Apple has achieved what might once have seemed impossible: it has made the iPhone a bigger joke than Microsoft Bob. The iPhone 4’s defective antenna design has now featured on the BBC’s Top Gear programme, and been the subject of a David Letterman “Top 10” list.
Written by Jack Schofield, Contributor

Apple has achieved what might once have seemed impossible: it has made the iPhone a bigger joke than Microsoft Bob. The iPhone 4’s defective antenna design has now featured on the BBC’s Top Gear programme, and been the subject of a David Letterman “Top 10” list.

It has also inspired lots of cartoons and humorous photos, including a wooden iHand, for holding the iPhone, and a new Apple slogan: Hold Different.

Perhaps my favourite from the compilation of iPhone joke photos assembled by OS X Daily is the first one. It’s based on the standard routine where Steve Jobs is chatting with Bill Gates. Jobs says: “Hey, have you tested out the new iPhone?” Gates says “No” and Jobs delivers the punchline: “Me neither.” Ho ho.

It’s pretty shocking that Apple managed to ship millions of phones without the design flaw being found and dealt with, but that does seem to be the case. And I’d guess the reason is that, due to Apple’s culture of extreme secrecy, the phones were “tested” inside different cases, like the one mislaid in a bar. Either way, it has tarnished Apple’s reputation for good design.

Verizon has been making fun of AT&T and Apple’s iPhone in its US television advertising, and Apple has also been ridiculed by Google, but both of those companies are out to make a buck. Being mocked by Jeremy Clarkson and David Letterman on popular TV programmes is another matter.

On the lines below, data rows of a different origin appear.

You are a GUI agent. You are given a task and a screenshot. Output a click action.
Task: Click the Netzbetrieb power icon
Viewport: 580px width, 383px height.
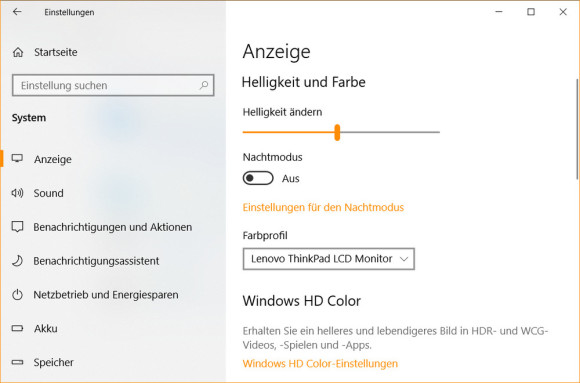17,295
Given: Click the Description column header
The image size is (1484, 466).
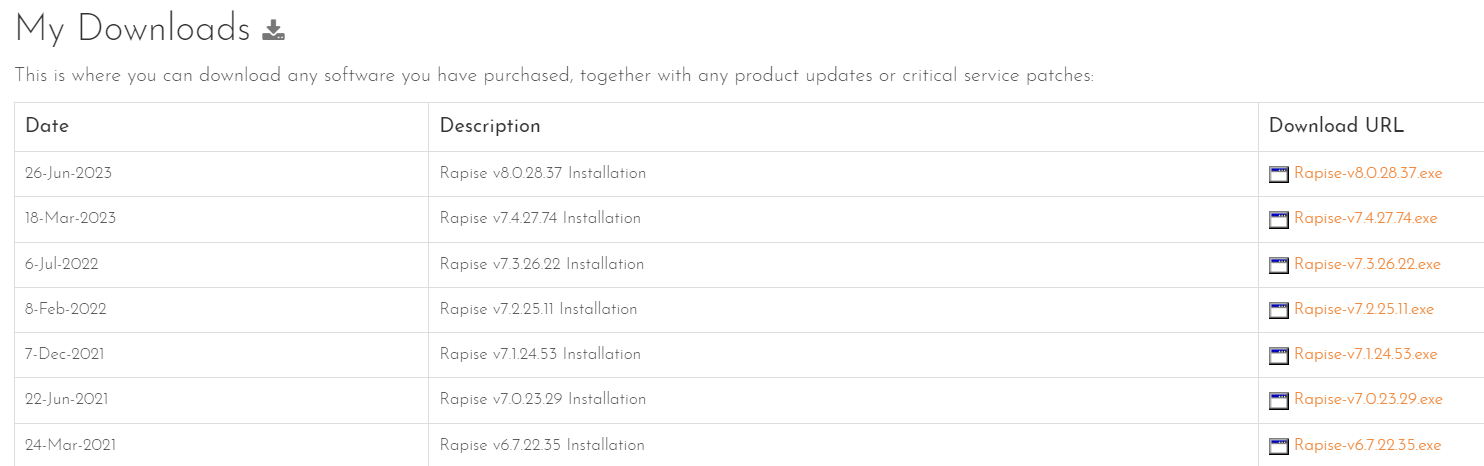Looking at the screenshot, I should (490, 126).
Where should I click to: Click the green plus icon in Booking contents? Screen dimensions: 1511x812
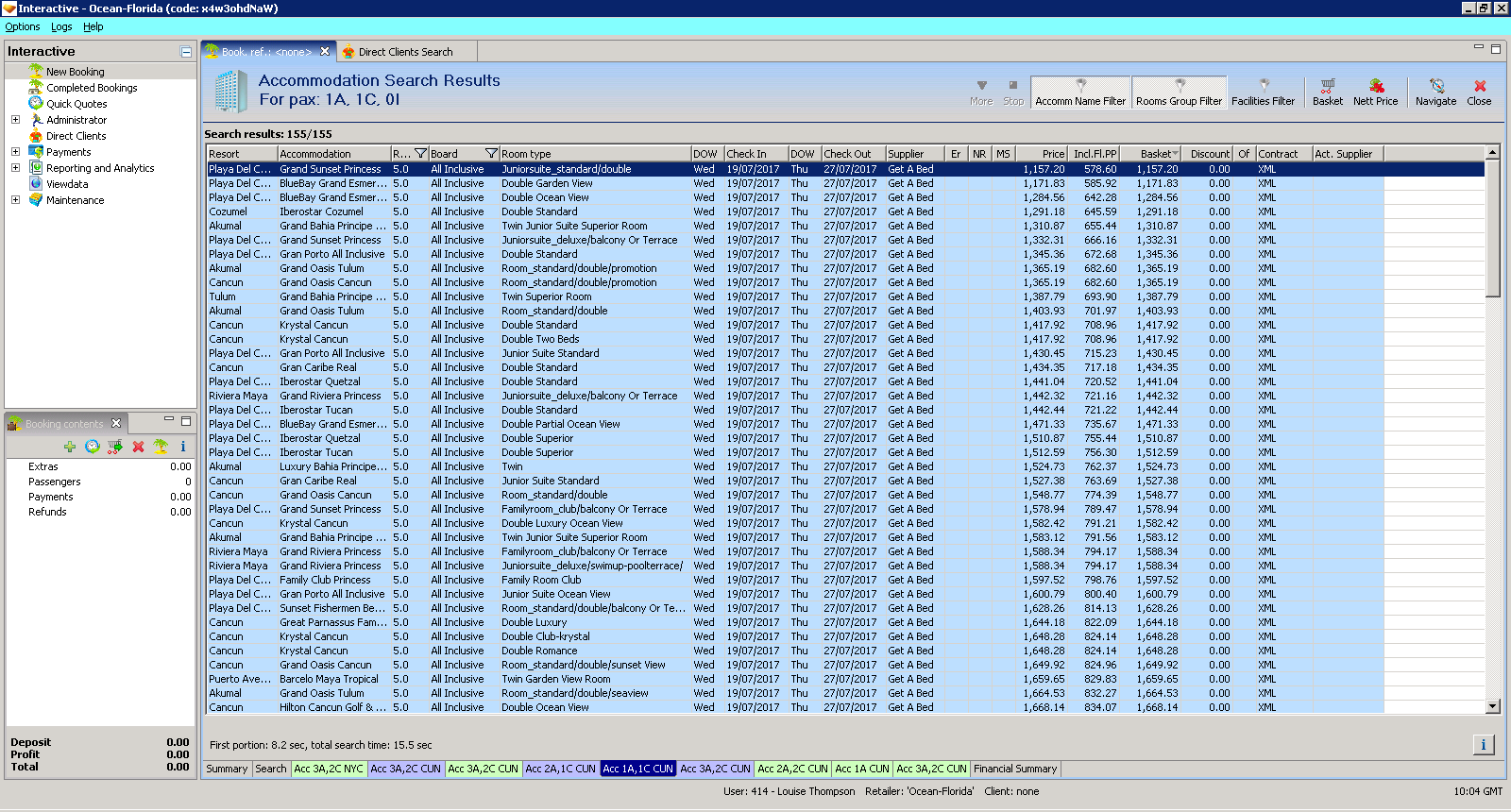point(69,447)
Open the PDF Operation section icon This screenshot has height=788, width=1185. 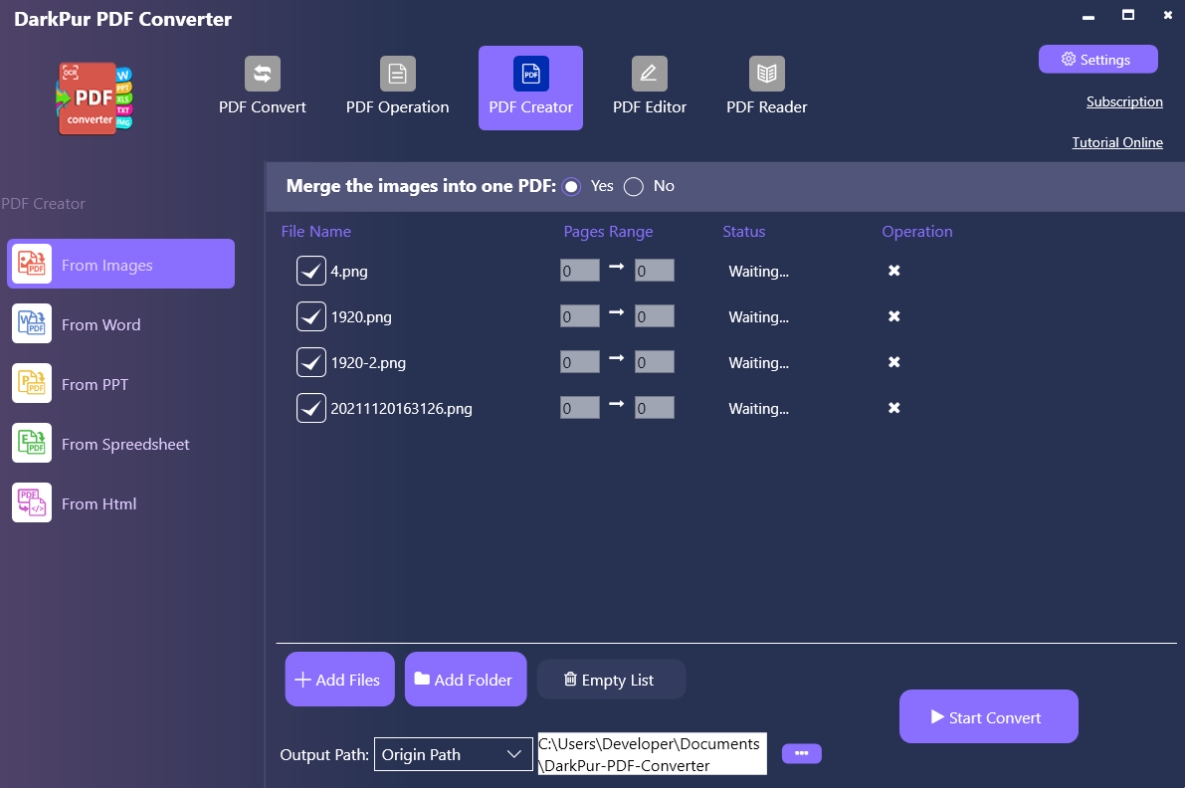(x=397, y=74)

In fact, the whole market may be turning against Apple. Dave Winer, a long-time Mac user and developer, and the man behind RSS, says: “I don't think the problem is with the iPhone 4. I think what we're seeing is Apple's charm wearing off. The Reality Distortion Field bubble is about to burst. Their run as the Exceptional Company is about to end.”

He adds: “When I read their first public response on July 2, the one that said the problem was the meter measuring the strength of AT&T's signal, I couldn't believe this was meant to be taken seriously. It's the kind of story The Onion might have written on a bad day. Or Jon Stewart. That a corporate PR team wrote this says how unseasoned their people are. That they thought this answer was going to satisfy anyone says how out of touch they are with the world they are in.”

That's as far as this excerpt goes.